Ransomware was considered till date as a malicious software which only infects computer systems on a network and locks them from being accessed by the administrator. But can you ever imagine that the so-called virus can also be used to poison your town’s water supply if you don’t pay up..?
Yes, you’ve read it right. Researchers from Georgia Tech have created a new form of ransomware which can specifically target industrial systems and can also be used to poison an entire town’s water supply.
David Formby, a Ph.D. student and Security Researcher at Georgia Institute of Technology has conducted an experiment to warn the industry against the dreaded ransomware.
Last year, Formby conducted an experiment on a simulated water treatment system which is controlled by Programmable Logical Controllers- shortly called as PLCs. In January’17, he documented the entire process and has distributed a White Paper on his latest logic on Monday at the RSA Cyber Security Conference, San Francisco.

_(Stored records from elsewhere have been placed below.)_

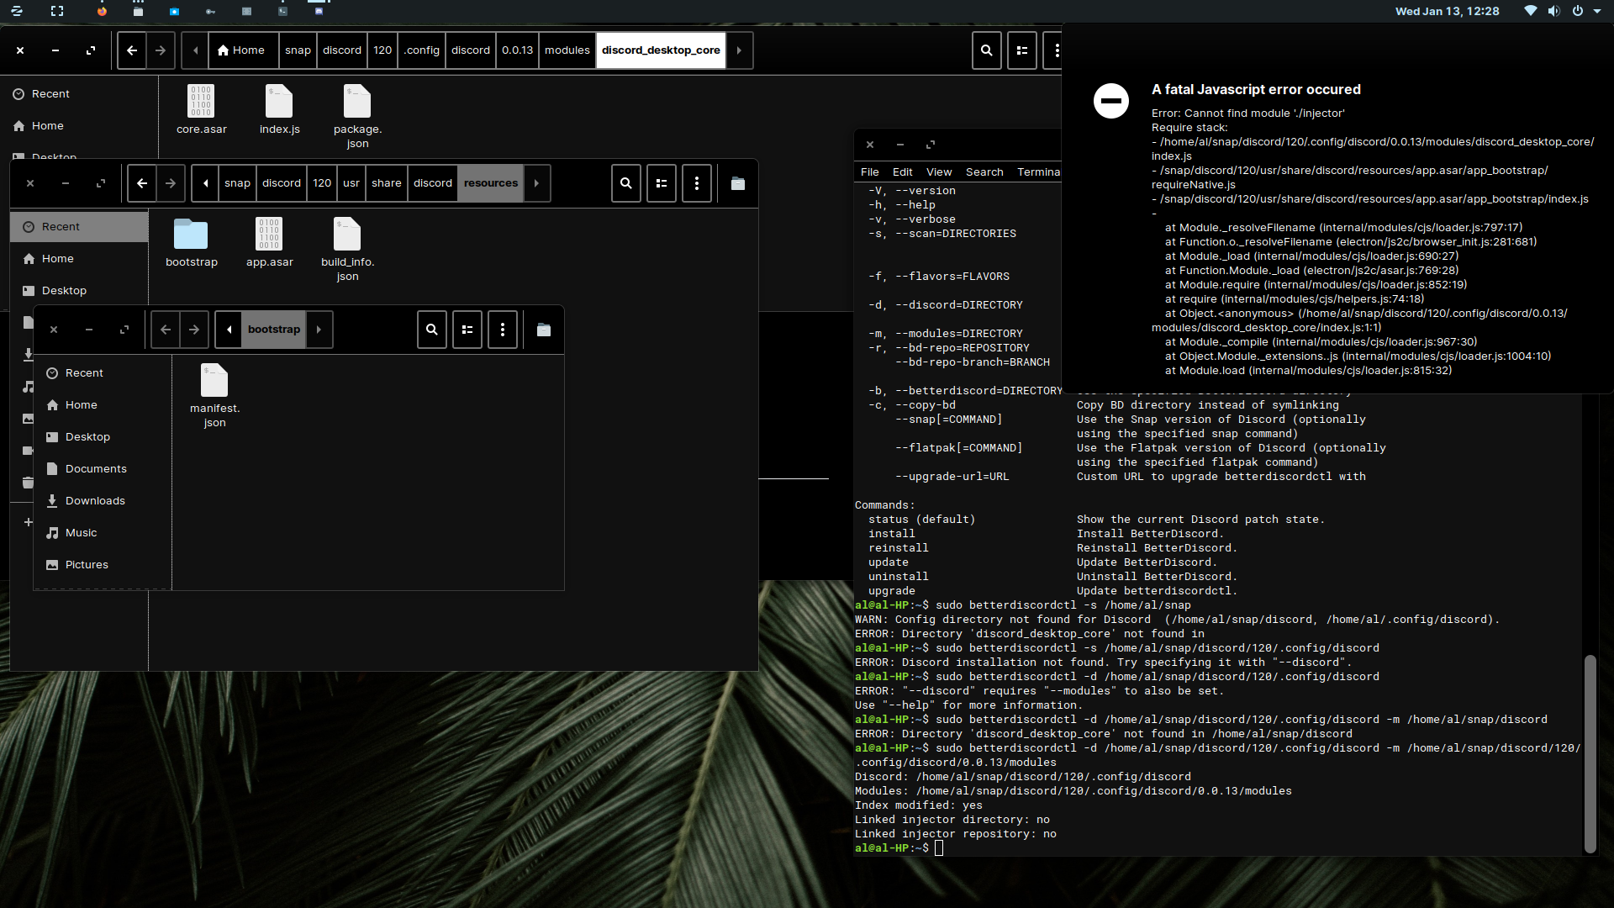Open the terminal's Edit menu
Image resolution: width=1614 pixels, height=908 pixels.
coord(902,172)
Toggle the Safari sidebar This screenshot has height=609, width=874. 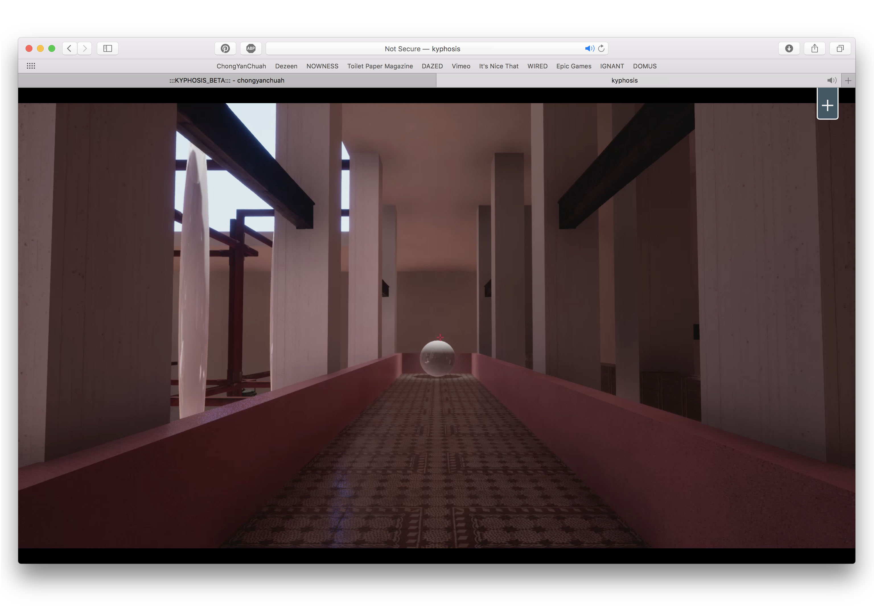tap(107, 48)
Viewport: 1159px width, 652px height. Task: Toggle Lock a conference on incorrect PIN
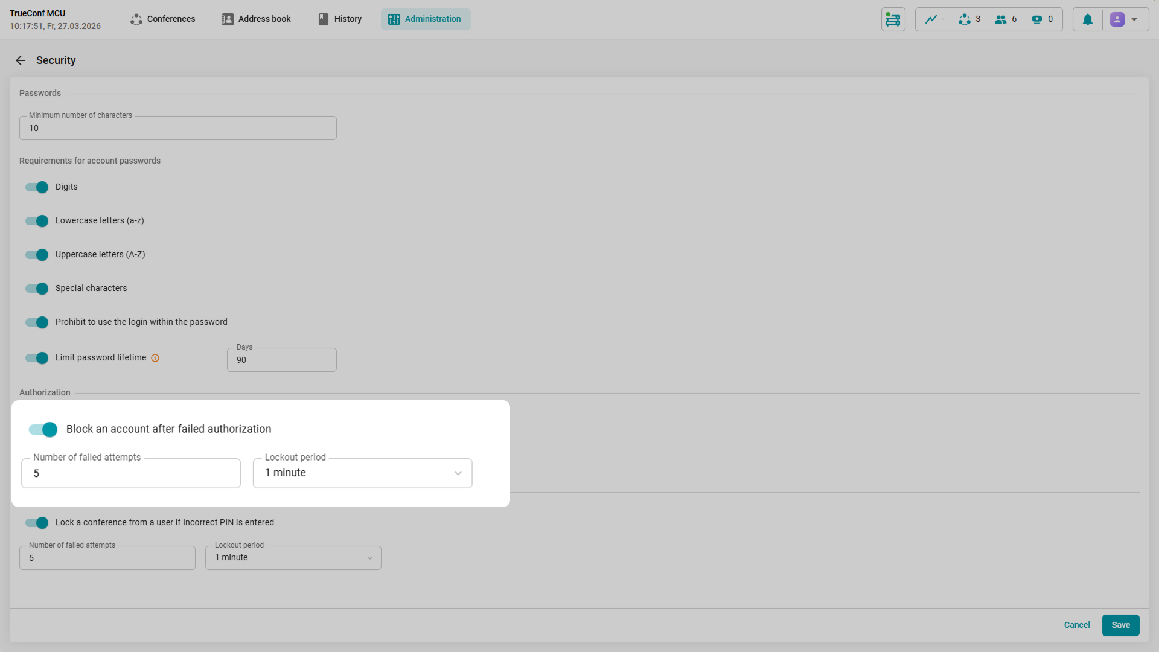(x=37, y=523)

In his document, David warned the entire industry against the danger of poorly secured PLCs. He said that these dedicated computing devices can be used to control a water treatment plant in either way as they are often managed by third party vendors, who are hired to maintain them via the internet. Hence, this concludes the fact that almost all industrial PLCs are technically connected to the internet and so are also accessible online.
And so, Cyber criminals could easily take down these systems with ransomware or use the malicious software to hold data hostage in exchange for bitcoins.

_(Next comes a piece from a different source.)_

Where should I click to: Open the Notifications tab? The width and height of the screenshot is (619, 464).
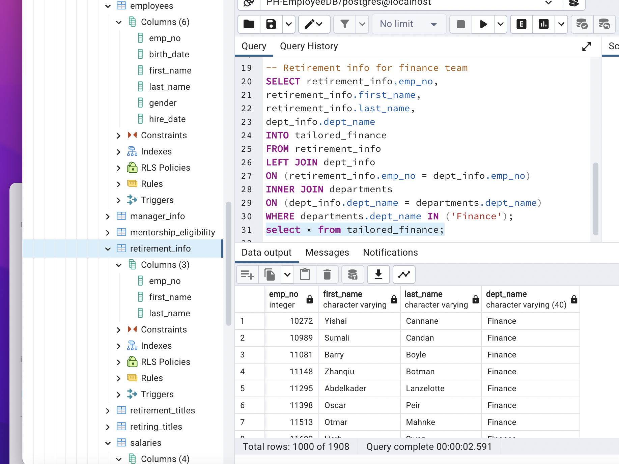tap(390, 252)
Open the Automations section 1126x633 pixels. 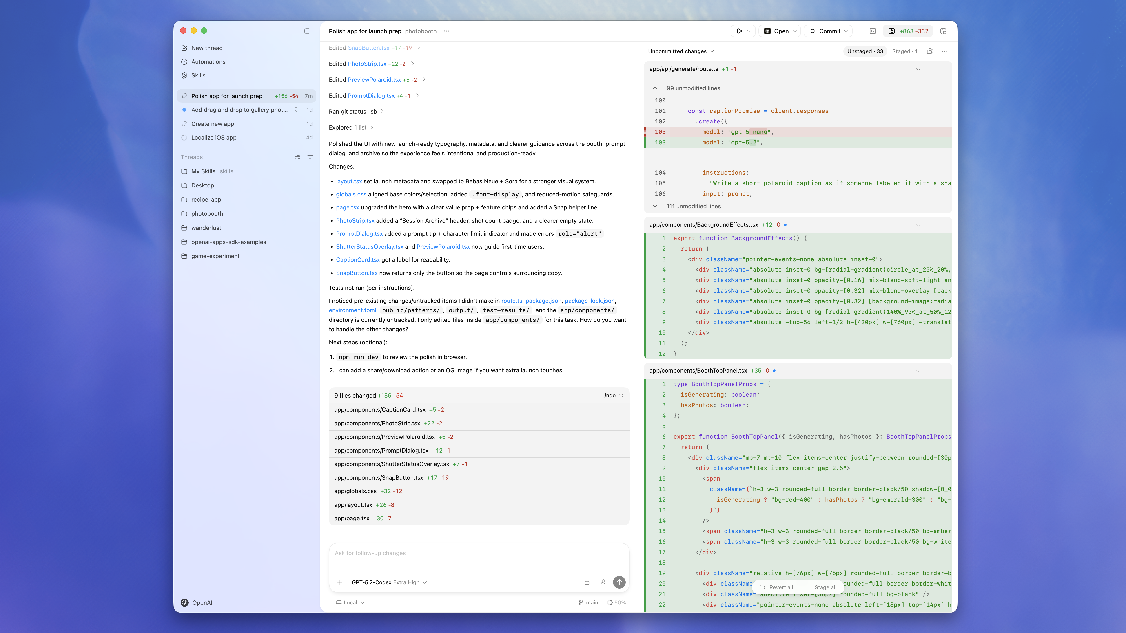(209, 62)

If the utility head fails to pay them the said ransom, then hackers can use the malicious software on the PLCs which usually control the flow of Chlorine for treating water.
Note- Remember, if we dilute Chlorine more than the required quantity of water, then it can turn drinking water into poison.

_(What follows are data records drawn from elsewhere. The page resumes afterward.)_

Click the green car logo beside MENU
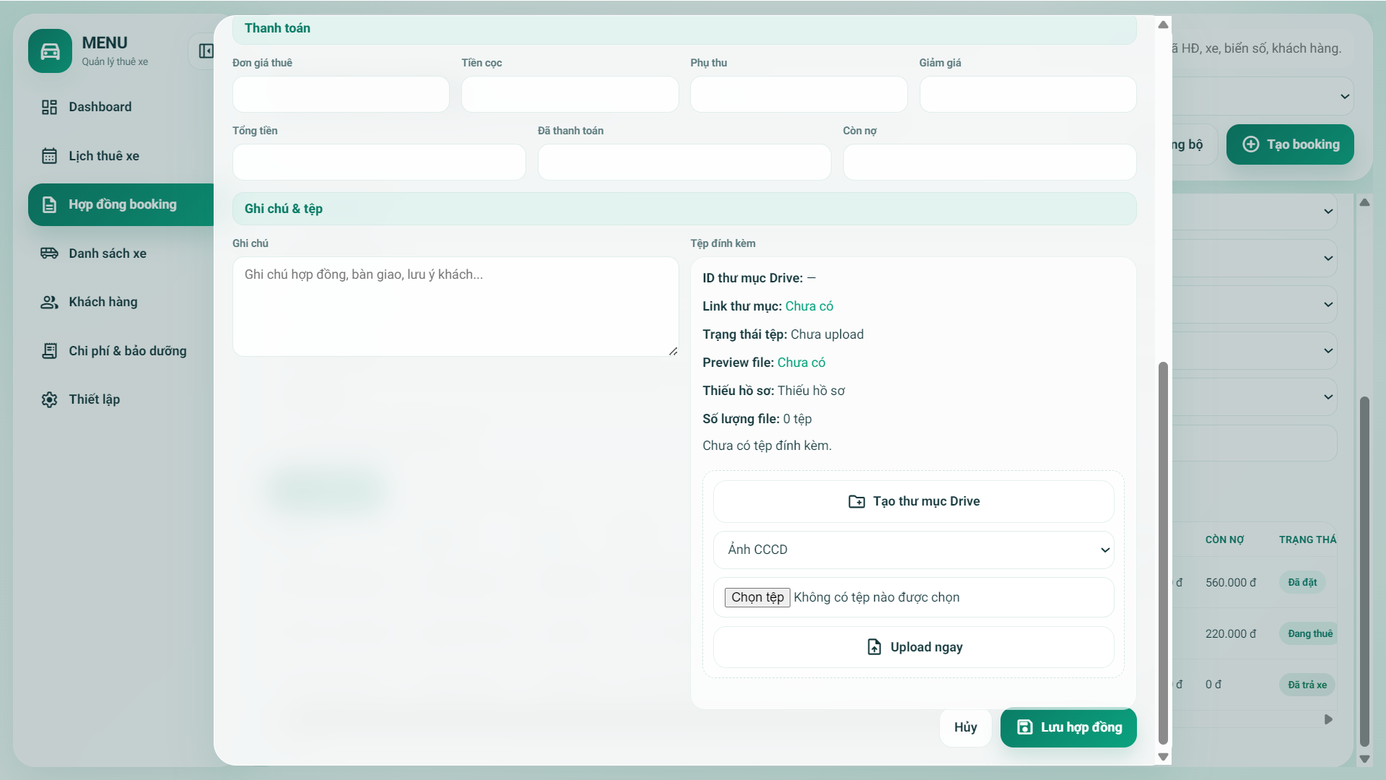Viewport: 1386px width, 780px height. 50,51
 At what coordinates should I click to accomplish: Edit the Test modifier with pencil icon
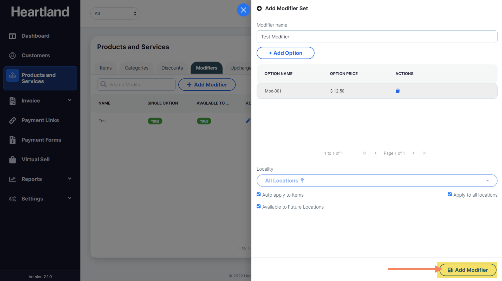248,121
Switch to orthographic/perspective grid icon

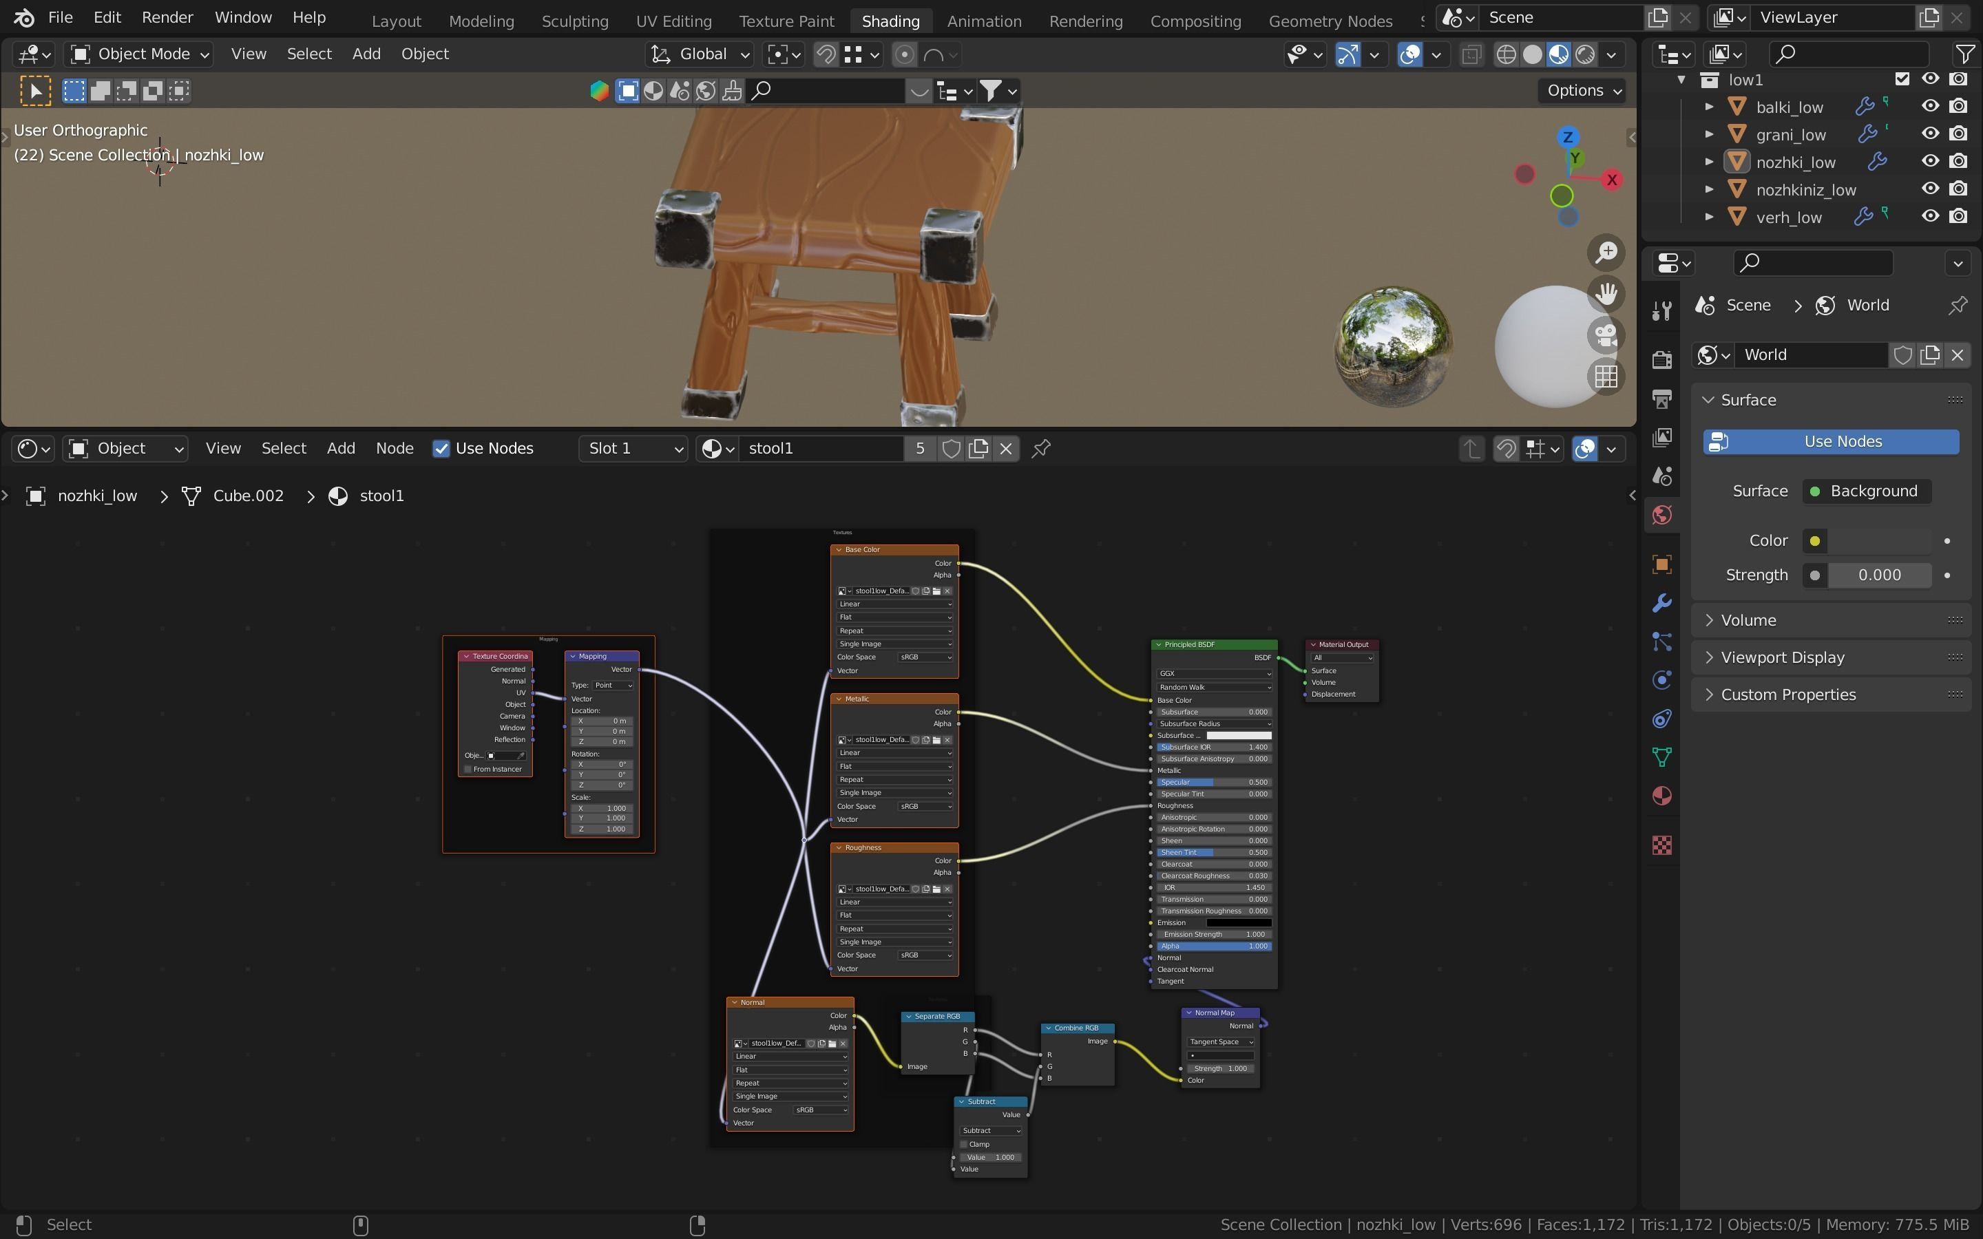[1606, 376]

So, if cyber crooks take control of the PLCs, then they can control the flow of water and chlorine sent into the town’s water storage facility and can poison the entire water meant for supply.
Likewise, Formby said that hackers can also take hold of the industrial systems like power grid transformers and damage it to such an extent that it can take months to repair.
On a final note, David Formby has come up with only one recommendation which says that industrial operators should make sure that they realize which systems connect to the web, and who should have the control rights over them.
If they do not have this basic understanding, then they could put the lives of the innocent populace at a very high risk.